BIG EU STATES CRITICISED FOR SECRET MEETINGS

Large EU member states have come under fire for holding regular meetings on immigration issues with little or no public information about the agenda or outcome of the discussions.

The British House of Lords' EU committee has published a scathing report slamming the lack of transparency at the meetings that have been taking place since 2003 and are attended by justice ministers from the UK, France, Italy, Germany, Spain and Poland, EUobserver reports.

The committee says that important decisions are reached at the meetings - the last one was held in March in Germany - but that the public is not aware of what is going on.
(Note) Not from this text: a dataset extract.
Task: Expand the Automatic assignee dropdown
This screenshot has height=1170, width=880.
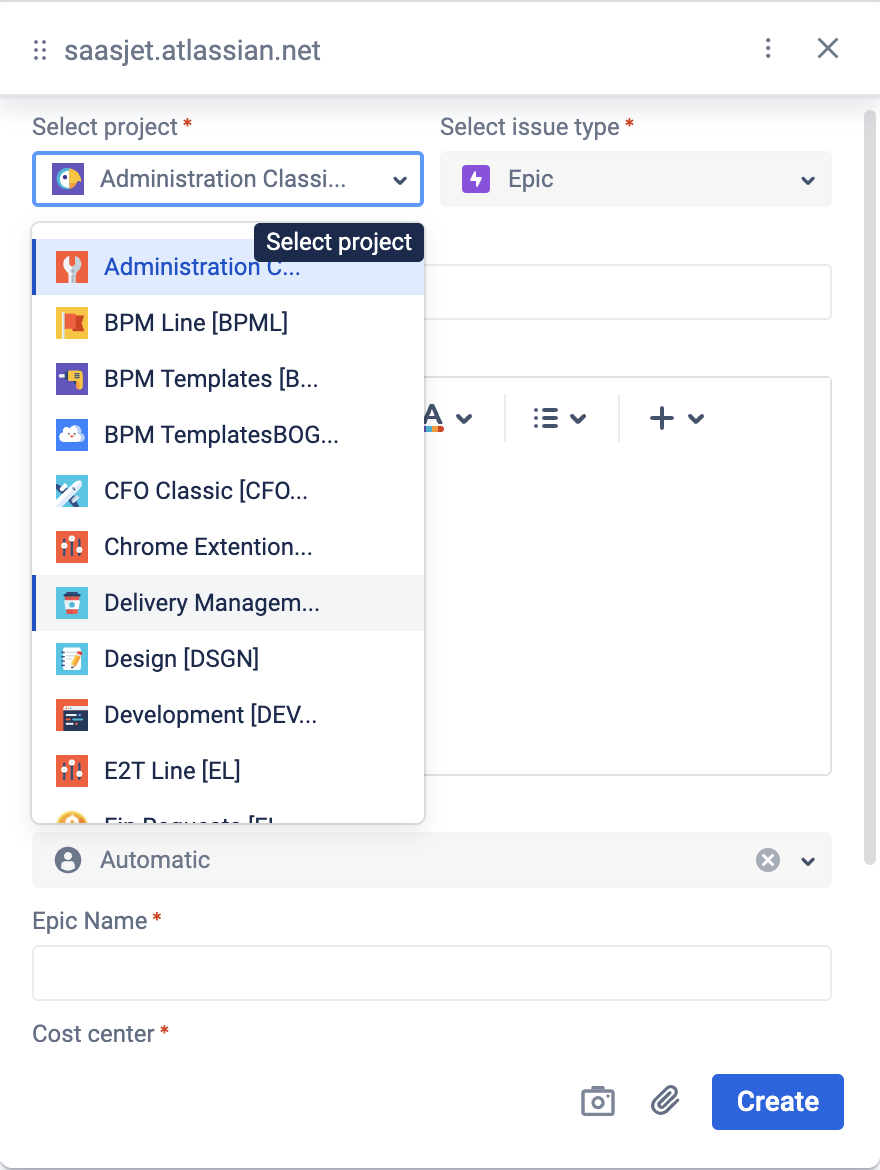Action: 808,861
According to the BBC, the report, entitled Behind Closed Doors, says it would expect the meetings to "attract wide interest from the media" but "this was not the case."

"They discussed almost every aspect of EU policy of interest to them, and in many cases reached firm conclusions on the action which should be taken and the timetable for it.

"However, in the United Kingdom, the meetings went almost entirely unnoticed," the report says.

Lord Wright of Richmond, chairman of the committee said: "We are not talking about occasional ministerial meetings. These are regular meetings of the six most powerful member states, at which ministers decide how they want to take forward EU policy on security, justice and home affairs."

 "Parliament and the public, and other EU member states, have a right to be told in detail what has been decided," he said according to the Press Association.

The Lords committee said it was inevitable and desirable for small groups of countries to meet now that the EU is so big but noted that "their influence on EU policy is decisive."

"They should not try to ride rough-shod over the 19 smaller member states," their report says, with the next meeting due in October.

The meetings started after justice ministers expressed frustration at the slow pace of EU cooperation particularly in areas of illegal immigration.

At the time, French interior minister Nicolas Sarkozy said the states wanted to go "faster and further" on immigration issues.

 This is not the first time transparency has come up at the EU level.

The bloc has recently taken steps to try and make council meetings - where EU laws are made - more open after strong criticism that the public is entitled to see the legislative process.

However, some suspect it will simply mean that real decisions will be taken far away from the camera.